Copy task for the material below: print the line with "Task: Click the" and every line after it to the end, exactly as written, without the pictures.

STUDY MATERIAL |
=== Section Start ===

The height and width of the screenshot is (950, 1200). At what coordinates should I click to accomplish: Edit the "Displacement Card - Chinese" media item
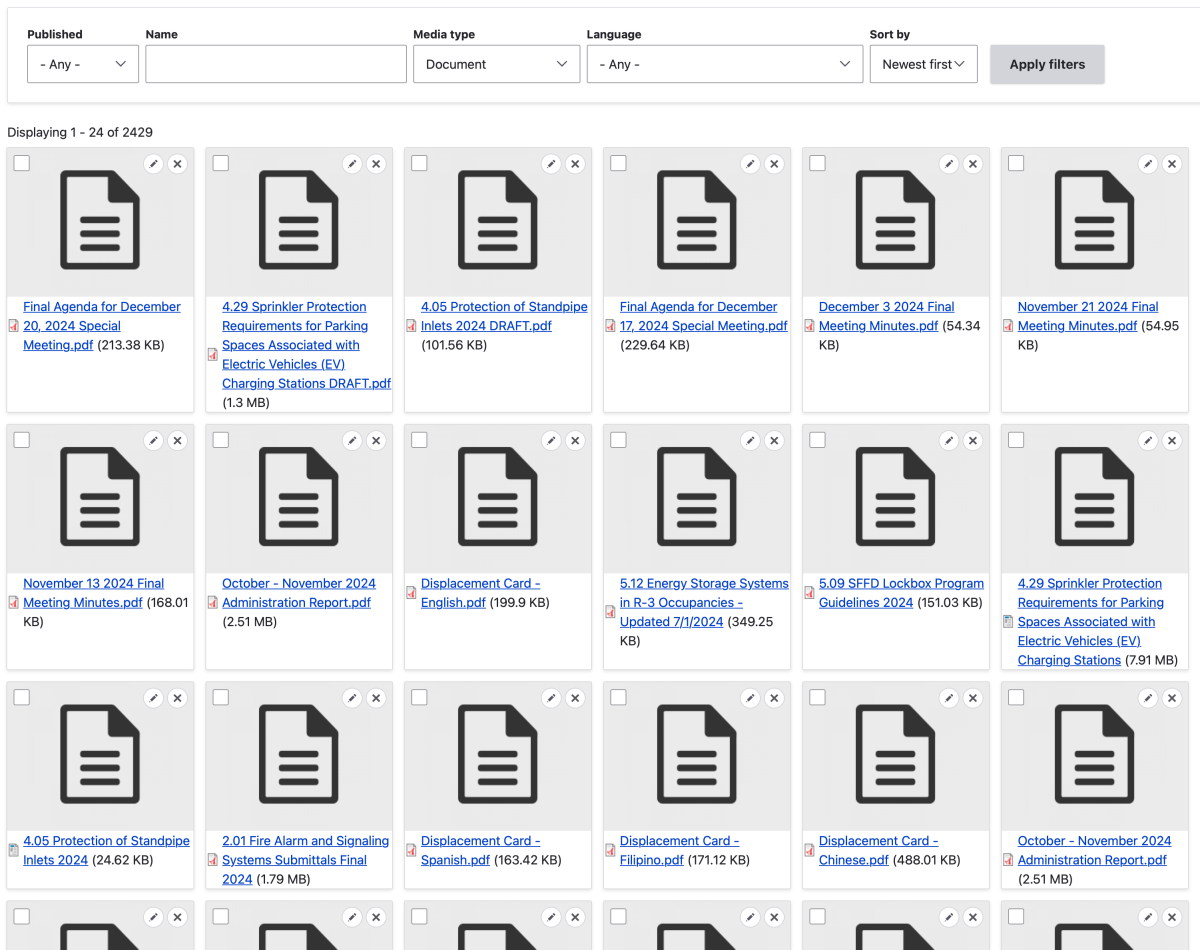click(x=949, y=697)
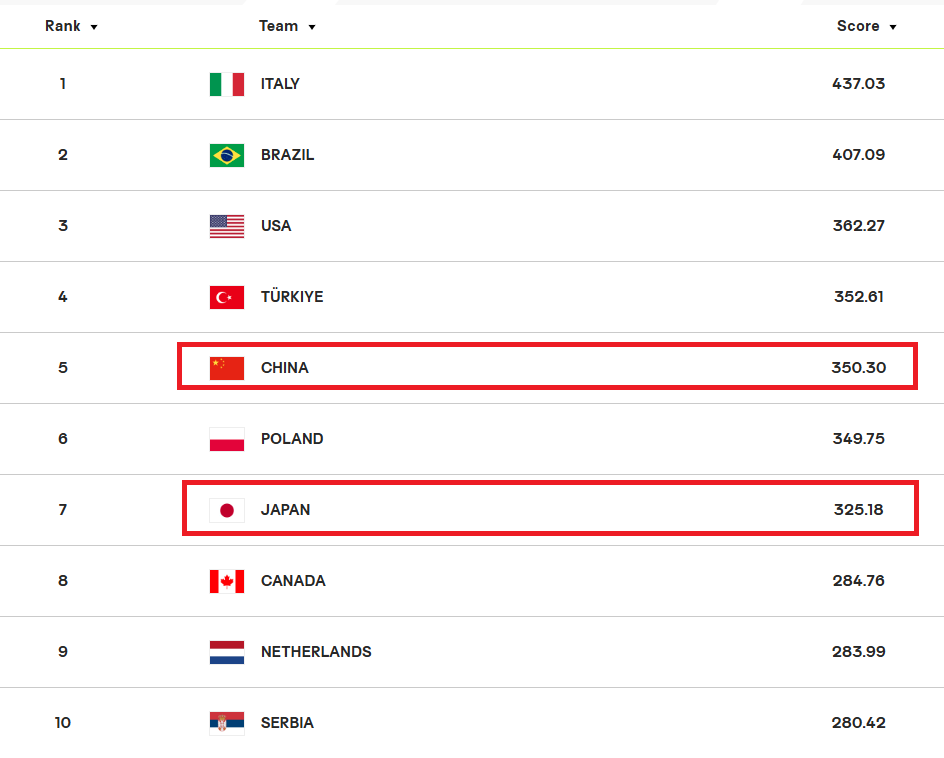Click the Serbia flag icon
The width and height of the screenshot is (944, 758).
coord(227,724)
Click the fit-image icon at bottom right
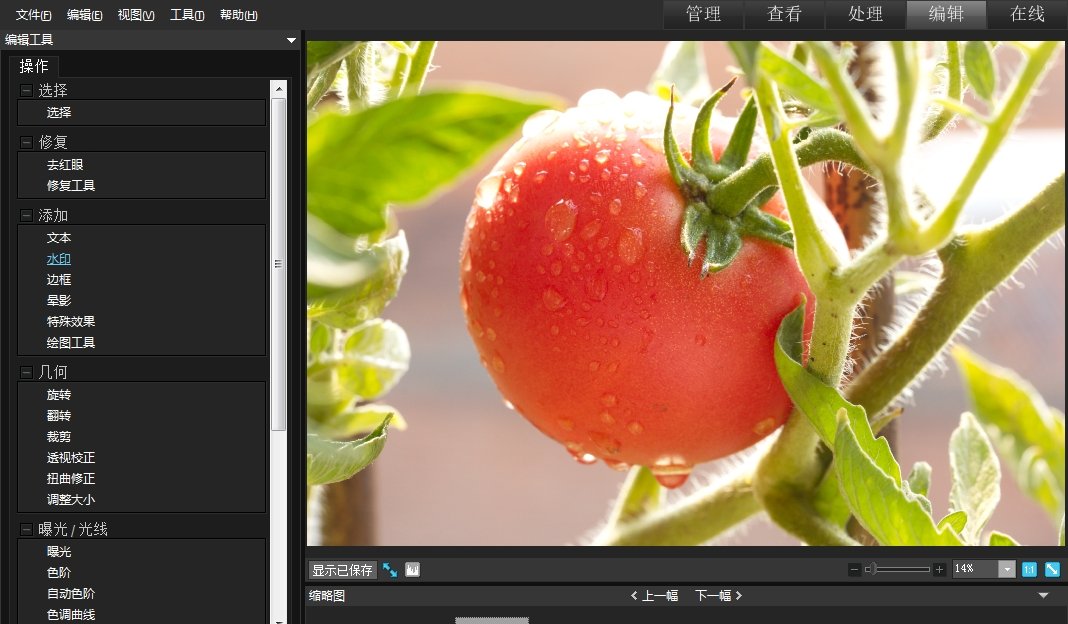This screenshot has height=624, width=1068. [x=1053, y=569]
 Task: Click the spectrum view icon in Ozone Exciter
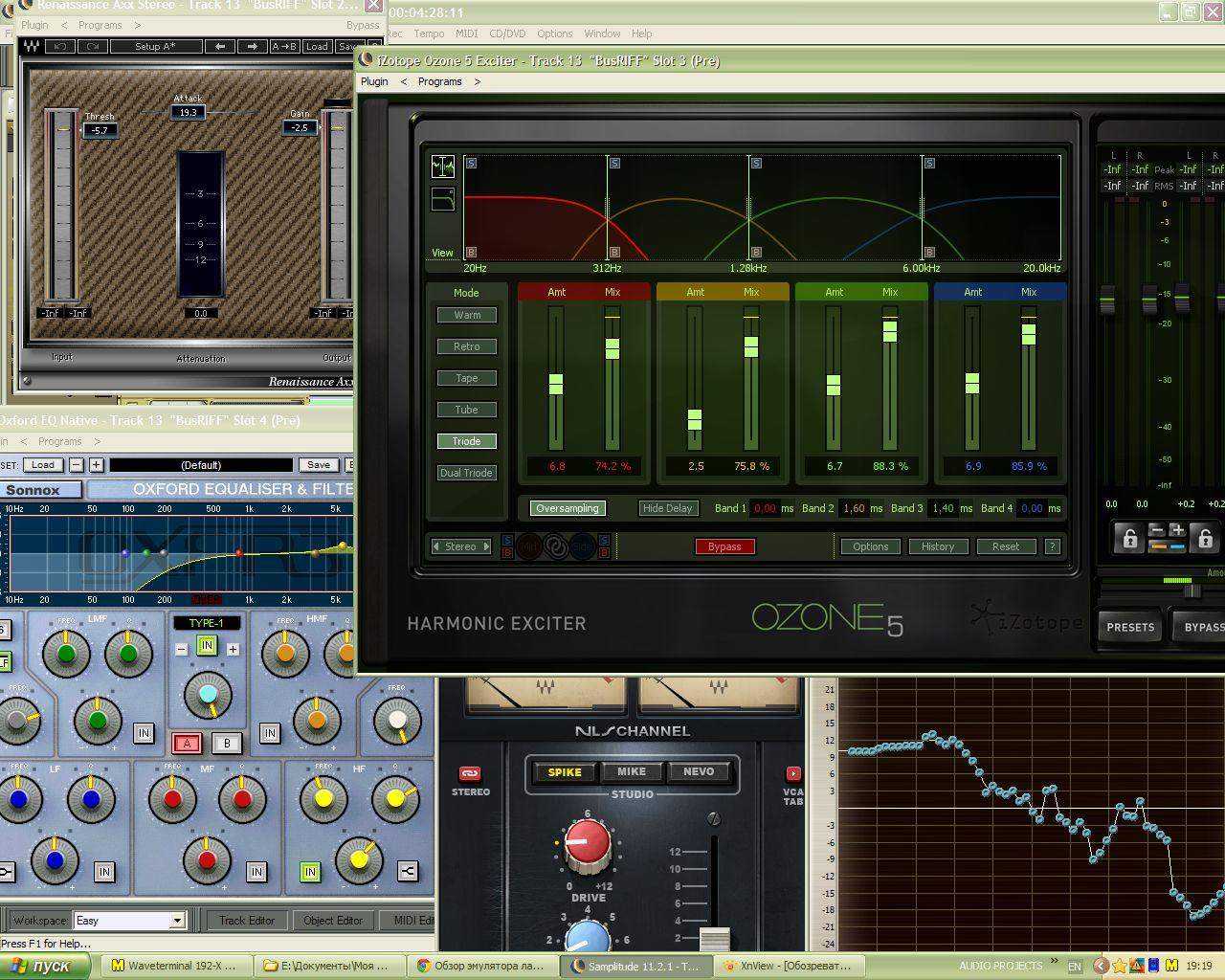click(443, 167)
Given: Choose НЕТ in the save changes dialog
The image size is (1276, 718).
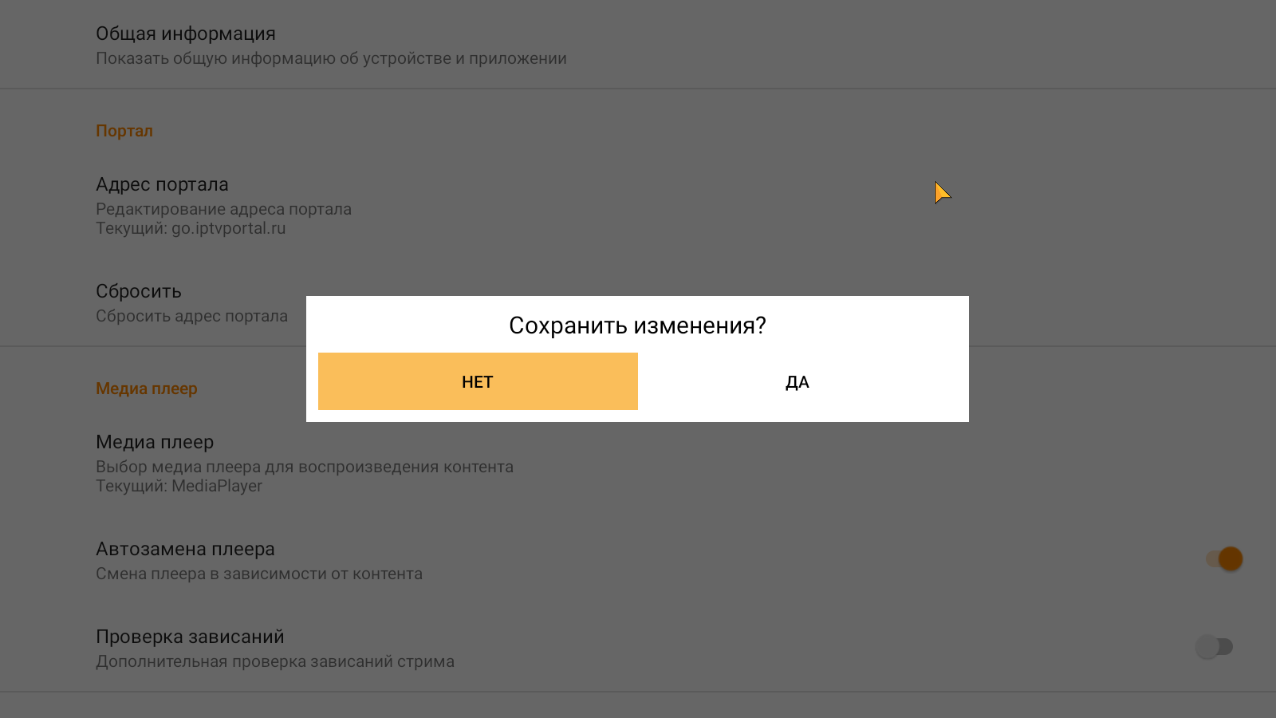Looking at the screenshot, I should point(477,381).
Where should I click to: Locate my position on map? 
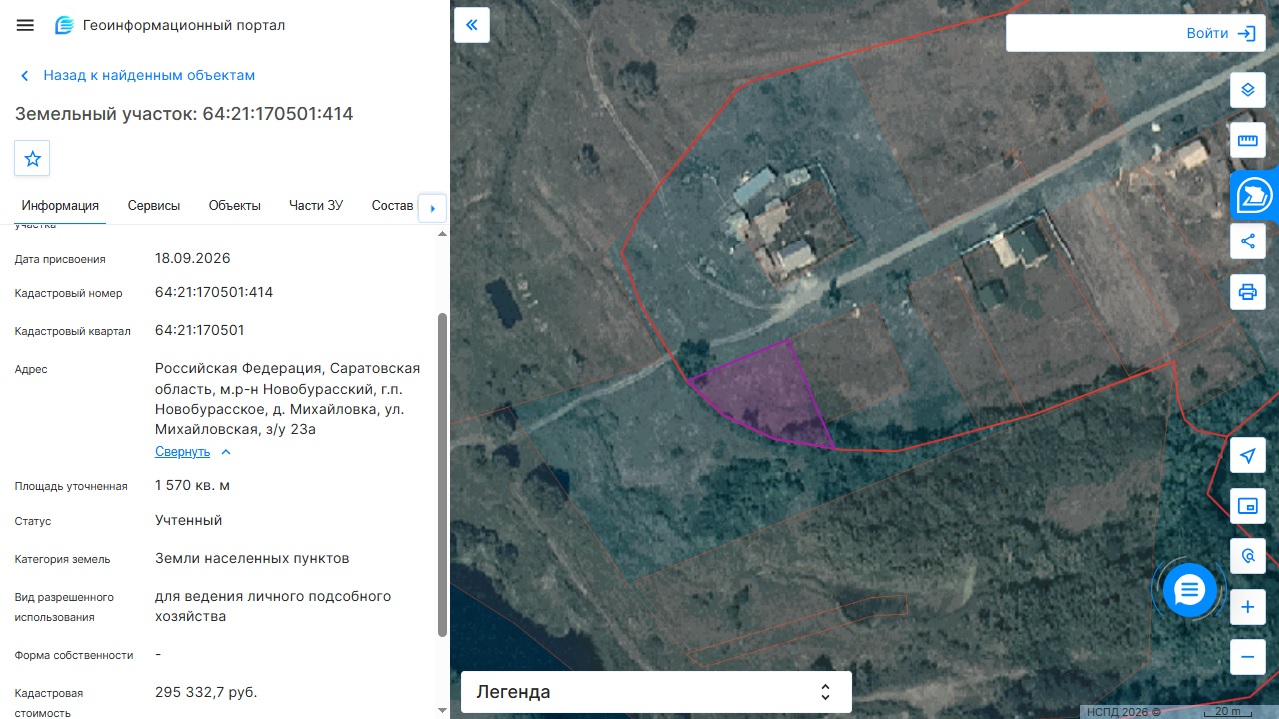(1247, 456)
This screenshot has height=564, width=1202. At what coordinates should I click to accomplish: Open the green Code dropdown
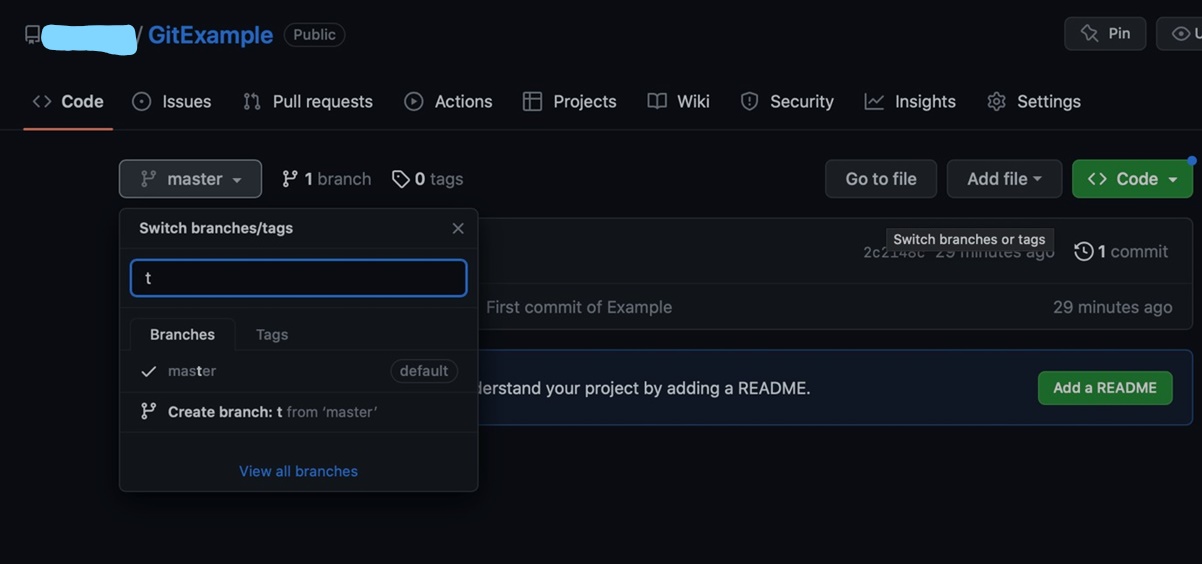(1132, 179)

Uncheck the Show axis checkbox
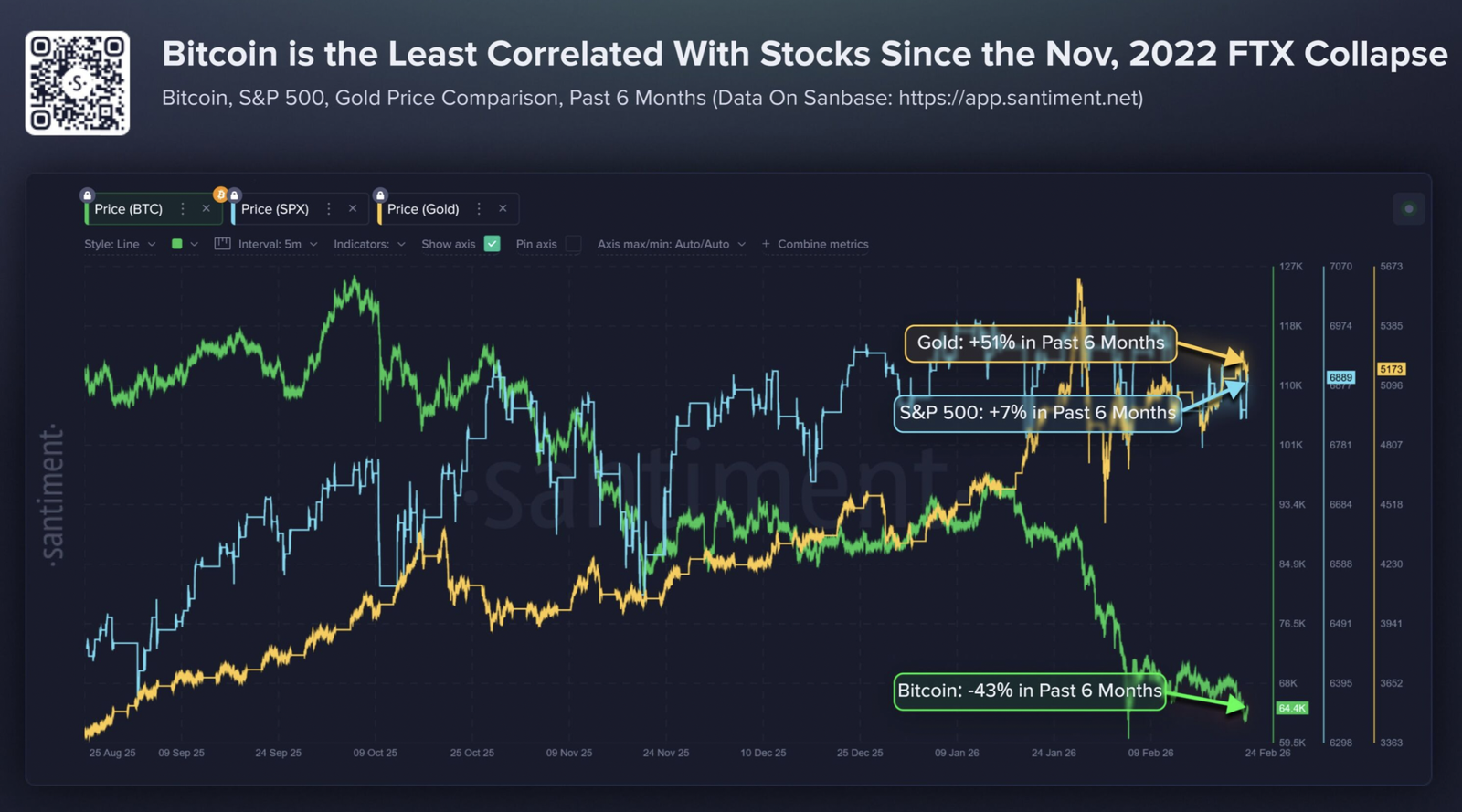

=== Section End ===

RESULT OF THIS EXERCISE |
 Task: Click the spectrum view icon in Ozone Exciter
click(443, 167)
Given: Choose НЕТ in the save changes dialog
The image size is (1276, 718).
Looking at the screenshot, I should point(477,381).
Where should I click to: Locate my position on map? 
(1247, 456)
This screenshot has height=564, width=1202. At what coordinates should I click to accomplish: Open the green Code dropdown
(1132, 179)

Uncheck the Show axis checkbox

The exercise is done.